Both shows have had big lead-ins recently (the Winter Olympics in Fallon’s first days; ABC’s Oscars on March 2, when Kimmel went live on the East Coast right after the awards show ended). But the crucial bit is not the audience you’re bequeathed, but the one you build. According to data from RelishMIX, which tracks fan engagement for TV shows and movies across, particularly, Facebook, YouTube and Twitter, no one’s building better right now than Fallon. Overall, from March 3-March 10, Fallon’s YouTube videos were watched nearly four times as often as Kimmel’s, 27.5 million to 7.6 million. That’s a margin. Right now, Kimmel still leads Fallon in total YouTube subscribers, about 3 million to less than 2.7 million. Then again, Kimmel’s been at it for a while; Fallon took over the Tonight Show social media outlets barely a month ago.

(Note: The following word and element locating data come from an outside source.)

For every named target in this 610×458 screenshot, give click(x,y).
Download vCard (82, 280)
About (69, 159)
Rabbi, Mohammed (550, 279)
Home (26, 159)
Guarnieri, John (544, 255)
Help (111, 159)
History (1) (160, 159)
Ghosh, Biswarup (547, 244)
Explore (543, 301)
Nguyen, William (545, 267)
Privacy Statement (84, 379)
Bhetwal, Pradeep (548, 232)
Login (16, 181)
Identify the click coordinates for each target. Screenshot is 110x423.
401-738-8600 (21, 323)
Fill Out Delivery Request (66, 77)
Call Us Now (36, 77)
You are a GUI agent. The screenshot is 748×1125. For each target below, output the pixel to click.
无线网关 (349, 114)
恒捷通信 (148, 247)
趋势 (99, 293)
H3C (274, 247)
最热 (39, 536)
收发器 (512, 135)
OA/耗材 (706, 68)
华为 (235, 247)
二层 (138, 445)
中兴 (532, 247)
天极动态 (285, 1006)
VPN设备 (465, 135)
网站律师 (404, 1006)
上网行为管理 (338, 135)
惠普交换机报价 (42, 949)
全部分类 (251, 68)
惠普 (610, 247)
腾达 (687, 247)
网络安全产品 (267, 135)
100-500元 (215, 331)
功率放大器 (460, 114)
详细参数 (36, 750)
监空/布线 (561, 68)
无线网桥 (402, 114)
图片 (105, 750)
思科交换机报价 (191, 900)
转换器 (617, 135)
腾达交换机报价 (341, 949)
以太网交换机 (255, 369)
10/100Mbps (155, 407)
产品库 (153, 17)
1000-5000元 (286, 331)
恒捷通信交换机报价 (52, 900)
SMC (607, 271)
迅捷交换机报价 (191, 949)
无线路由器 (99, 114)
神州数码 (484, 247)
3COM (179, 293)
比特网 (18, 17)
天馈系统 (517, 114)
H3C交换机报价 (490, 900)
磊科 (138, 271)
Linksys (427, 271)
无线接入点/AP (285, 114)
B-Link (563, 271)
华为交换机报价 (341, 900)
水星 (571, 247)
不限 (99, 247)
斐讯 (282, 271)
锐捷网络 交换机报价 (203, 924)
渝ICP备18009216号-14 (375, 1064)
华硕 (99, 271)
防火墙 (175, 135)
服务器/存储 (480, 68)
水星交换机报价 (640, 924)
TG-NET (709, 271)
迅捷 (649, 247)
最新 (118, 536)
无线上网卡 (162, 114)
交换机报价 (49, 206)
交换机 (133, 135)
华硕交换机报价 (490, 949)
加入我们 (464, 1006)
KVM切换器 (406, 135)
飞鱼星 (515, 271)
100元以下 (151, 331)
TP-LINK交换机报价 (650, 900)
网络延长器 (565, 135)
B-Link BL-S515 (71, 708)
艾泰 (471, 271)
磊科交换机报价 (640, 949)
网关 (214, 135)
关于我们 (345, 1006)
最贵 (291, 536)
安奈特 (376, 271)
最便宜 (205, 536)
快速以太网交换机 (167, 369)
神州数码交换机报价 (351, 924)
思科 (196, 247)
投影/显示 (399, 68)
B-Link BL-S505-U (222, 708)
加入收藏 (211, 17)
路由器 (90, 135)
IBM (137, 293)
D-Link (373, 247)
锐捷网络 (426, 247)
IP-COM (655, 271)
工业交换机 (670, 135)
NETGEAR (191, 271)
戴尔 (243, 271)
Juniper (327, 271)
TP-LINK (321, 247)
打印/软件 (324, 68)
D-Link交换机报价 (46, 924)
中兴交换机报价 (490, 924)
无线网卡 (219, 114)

Right now, it must be a little worrisome for the Kimmel crew. Even with some stunt booking and the debut of Ameowadeus, a spoof trailer of Amadeus featuring Kevin Spacey and several other big-name actors, Kimmel was trailing far behind Fallon this past week. And RelishMix CEO Marc Karzen says that’s not even the most important thing. “While YouTube views is one story, the bigger story is late-night brand loyalty,” he said. “Look at the subscriber spike! Fallon is kicking Kimmel’s ass.”

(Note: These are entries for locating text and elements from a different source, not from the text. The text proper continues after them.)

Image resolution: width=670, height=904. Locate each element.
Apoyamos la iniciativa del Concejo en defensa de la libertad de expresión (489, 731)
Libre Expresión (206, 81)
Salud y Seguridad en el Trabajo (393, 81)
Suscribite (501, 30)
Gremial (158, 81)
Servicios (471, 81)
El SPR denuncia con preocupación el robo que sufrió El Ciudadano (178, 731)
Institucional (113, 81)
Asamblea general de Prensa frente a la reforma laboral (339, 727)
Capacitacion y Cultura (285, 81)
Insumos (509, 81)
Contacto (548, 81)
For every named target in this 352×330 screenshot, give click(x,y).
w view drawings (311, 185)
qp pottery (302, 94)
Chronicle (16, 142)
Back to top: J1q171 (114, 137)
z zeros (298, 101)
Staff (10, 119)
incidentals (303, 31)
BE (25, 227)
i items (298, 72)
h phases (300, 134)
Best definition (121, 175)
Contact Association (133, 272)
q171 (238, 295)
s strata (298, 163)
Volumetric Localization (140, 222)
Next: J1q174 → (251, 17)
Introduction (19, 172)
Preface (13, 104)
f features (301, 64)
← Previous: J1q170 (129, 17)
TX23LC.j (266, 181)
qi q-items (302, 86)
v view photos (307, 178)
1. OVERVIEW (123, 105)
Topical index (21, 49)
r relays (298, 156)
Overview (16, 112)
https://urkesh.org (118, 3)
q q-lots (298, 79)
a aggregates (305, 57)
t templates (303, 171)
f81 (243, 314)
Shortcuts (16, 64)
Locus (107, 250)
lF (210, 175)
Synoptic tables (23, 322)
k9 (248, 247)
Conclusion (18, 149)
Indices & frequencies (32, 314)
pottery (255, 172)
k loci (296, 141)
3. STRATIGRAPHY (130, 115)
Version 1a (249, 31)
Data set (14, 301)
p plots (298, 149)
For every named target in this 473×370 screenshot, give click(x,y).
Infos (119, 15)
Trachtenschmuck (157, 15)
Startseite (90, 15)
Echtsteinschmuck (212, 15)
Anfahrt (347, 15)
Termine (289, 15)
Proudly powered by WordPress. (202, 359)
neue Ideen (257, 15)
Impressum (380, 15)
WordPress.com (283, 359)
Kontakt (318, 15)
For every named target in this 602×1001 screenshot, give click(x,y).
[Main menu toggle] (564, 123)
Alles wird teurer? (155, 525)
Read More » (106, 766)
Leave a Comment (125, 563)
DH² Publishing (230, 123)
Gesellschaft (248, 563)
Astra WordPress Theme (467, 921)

Now, it’s possible that doing a spoof of a 30-year-old movie, with a name no one can spell, might have hurt the online prospects of Ameowadeus. After all, most of the heaviest YouTube users weren’t even born when that movie came out. Regardless, as of this afternoon, it had logged less than 360,000 views for a comedy bit that featured more Oscar nominees and winners than Harvey Weinstein’s last awards-season brunch. That means only about an eighth of Kimmel’s YouTube subscribers, who automatically had the video delivered to them on the site, have bothered to watch.
And as Karzen points out, the bigger picture may indeed be who’s winning not with a given week’s video views, but in building long-term brand loyalty to their show. Here again, Fallon, without benefit of the Olympics or Oscars, and saddled with the less-than-scintillating NBC primetime lineup, won the week’s race for new YouTube subscribers, again by a margin of nearly 4 to 1. Ouch. Time to cowboy up, Kimmel crew.